Mikel Markaida, protagonista en la Copa de la Reina

Una de las noticias más agradables que han llegado de la Copa de la Reina ha sido ver a uno de nuestro árbitros vascos participando y pitando en dos de los partidos de esta fase final, Mikel Markaida fue uno de los árbitros en el Sabadell-Sant Andréu de cuartos de final y en el Mataró-Mediterrani de semifinales. Sin duda un gran premio al esfuerzo y a la constancia.

¿Te esperabas la llamada para la Copa?
Para nada, acudir a la Copa no es nada fácil. Era una ilusión y un objetivo más a medio-largo plazo, no pensaba que podría acudir tan pronto a una cita tan importante como una Copa de la Reina. Pensaba que alguna posibilidad existía, pero no lo tenía como objetivo. No hubiera sido una decepción no acudir, no lo consideraba una opción real.

Estamos hablando de una cita con 3 equipos que han luchado este año en Europa, 2 de ellos siguen vivos y luchando por llegar a la Final Four de la Euroliga. El nivel del waterpolo femenino es altísimo, y la Copa así lo demostró. Al final, yo sólo llevo 2 años como árbitro nacional, como quien dice acabo de aterrizar.

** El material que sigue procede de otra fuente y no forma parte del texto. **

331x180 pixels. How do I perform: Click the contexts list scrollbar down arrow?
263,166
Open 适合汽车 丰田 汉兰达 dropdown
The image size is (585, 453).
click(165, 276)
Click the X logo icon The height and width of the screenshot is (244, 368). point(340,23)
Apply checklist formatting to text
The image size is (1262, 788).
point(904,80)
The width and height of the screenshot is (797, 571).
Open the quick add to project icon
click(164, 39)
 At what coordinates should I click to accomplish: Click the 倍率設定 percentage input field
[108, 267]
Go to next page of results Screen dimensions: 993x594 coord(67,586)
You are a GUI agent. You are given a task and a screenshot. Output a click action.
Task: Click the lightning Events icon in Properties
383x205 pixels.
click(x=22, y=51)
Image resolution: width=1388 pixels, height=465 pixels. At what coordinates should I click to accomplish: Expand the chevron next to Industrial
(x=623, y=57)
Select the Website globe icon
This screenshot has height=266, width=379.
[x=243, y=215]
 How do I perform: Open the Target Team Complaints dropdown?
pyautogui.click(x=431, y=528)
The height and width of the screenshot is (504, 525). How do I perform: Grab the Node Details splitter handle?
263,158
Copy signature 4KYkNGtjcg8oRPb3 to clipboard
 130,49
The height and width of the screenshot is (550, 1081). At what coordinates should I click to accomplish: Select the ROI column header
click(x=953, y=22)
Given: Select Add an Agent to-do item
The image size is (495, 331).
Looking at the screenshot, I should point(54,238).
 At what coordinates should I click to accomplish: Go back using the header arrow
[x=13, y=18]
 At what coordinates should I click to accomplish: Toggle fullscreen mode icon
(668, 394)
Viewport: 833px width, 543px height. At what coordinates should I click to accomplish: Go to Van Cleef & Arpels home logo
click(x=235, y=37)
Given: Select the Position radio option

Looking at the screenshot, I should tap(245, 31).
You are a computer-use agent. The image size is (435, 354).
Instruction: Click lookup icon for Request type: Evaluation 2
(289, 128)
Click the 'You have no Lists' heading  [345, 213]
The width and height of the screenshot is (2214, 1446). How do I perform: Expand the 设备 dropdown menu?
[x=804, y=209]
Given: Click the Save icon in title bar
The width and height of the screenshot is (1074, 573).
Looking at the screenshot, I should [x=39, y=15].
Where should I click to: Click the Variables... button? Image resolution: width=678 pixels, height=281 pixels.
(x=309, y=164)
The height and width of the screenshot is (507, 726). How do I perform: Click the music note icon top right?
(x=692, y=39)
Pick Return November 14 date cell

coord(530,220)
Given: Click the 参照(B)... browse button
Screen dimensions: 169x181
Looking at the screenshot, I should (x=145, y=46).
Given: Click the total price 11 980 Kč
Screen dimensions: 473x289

Como anécdota, el día que mandaron la convocatoria para la Copa, horas antes de recibirla, un muy buen compañero empezó a decir en un grupo de whatsapp en el que estamos, que estaba seguro de que sería uno de los convocados, y yo ni sabía que la convocatoria vendría ese día, y menos que finalmente estaríamos ambos incluidos en la convocatoria. Fue una gran sorpresa!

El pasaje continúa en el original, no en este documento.